Waking up at 5 am to provide rides until 8 am not only helped me establish an early morning routine but also prepared me for taking care of the baby or handling household chores. The experience instilled confidence in my ability to safely transport my family to doctor’s appointments and various destinations.

Coaching teenage boys for $1,100 a month served as a means to understand how to communicate more effectively with minors, improving my interactions with my own children. This was especially valuable as I had been out of practice since my days volunteering at a foster home.

The more adept we become at “embracing the suck,” the better equipped we are to navigate challenging aspects of life, such as parenthood, building a business, and more. Thus far, being a stay-at-home dad for seven years ranks as the most challenging endeavor I’ve undertaken.

Do Whatever It Takes To Provide For Your Family

At this crucial stage in my children’s lives, where they are forming lasting memories, it’s imperative to showcase, through actions rather than just words, the significance of frugality, saving, and hard work.
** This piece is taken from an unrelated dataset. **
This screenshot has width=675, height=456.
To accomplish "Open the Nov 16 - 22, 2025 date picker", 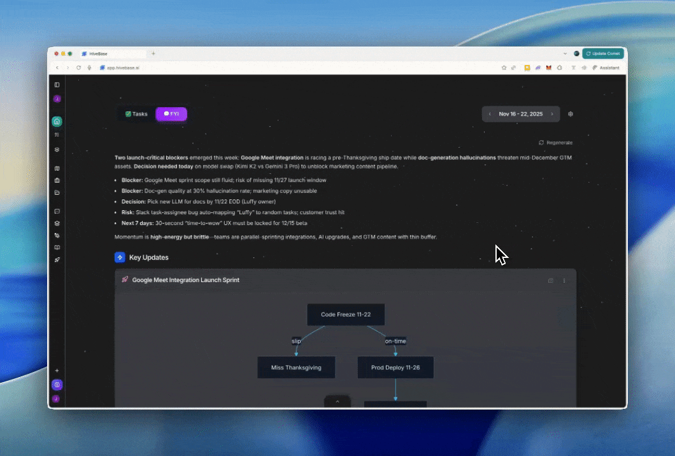I will click(520, 114).
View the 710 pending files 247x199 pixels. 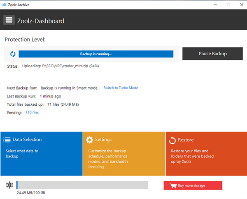point(32,112)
Children are keen observers of their parents, adopting their behaviors and embracing their philosophies. I can personally attest to the lasting impact of my dad’s frugality, evident when he suggested I opt for water with a slice of lemon instead of purchasing a drink.

As a former FIRE parent, I harbor the fear of spoiling my kids to the extent that it hampers their ability to contribute to society. Returning to work in some capacity, while concurrently embodying frugal habits, serves as a means to involve them in a financial journey.

While engaging in activities that might seem “beneath you” could induce a sense of embarrassment, it’s crucial to disregard external opinions. Despite potential criticism and insults, prioritizing the provision for your family, regardless of the job, remains a commendable pursuit.

Remember, you’re the only one who gets to live your life and nobody else.

Reader Questions About Overcoming Pride

Have you ever felt embarrassed or ashamed of doing a job that might be deemed “low status”? If so, how did you overcome your pride? Why do some people look down on people working low-wage jobs? Shouldn’t we be rooting for them for doing the work instead of complaining why life isn’t fair?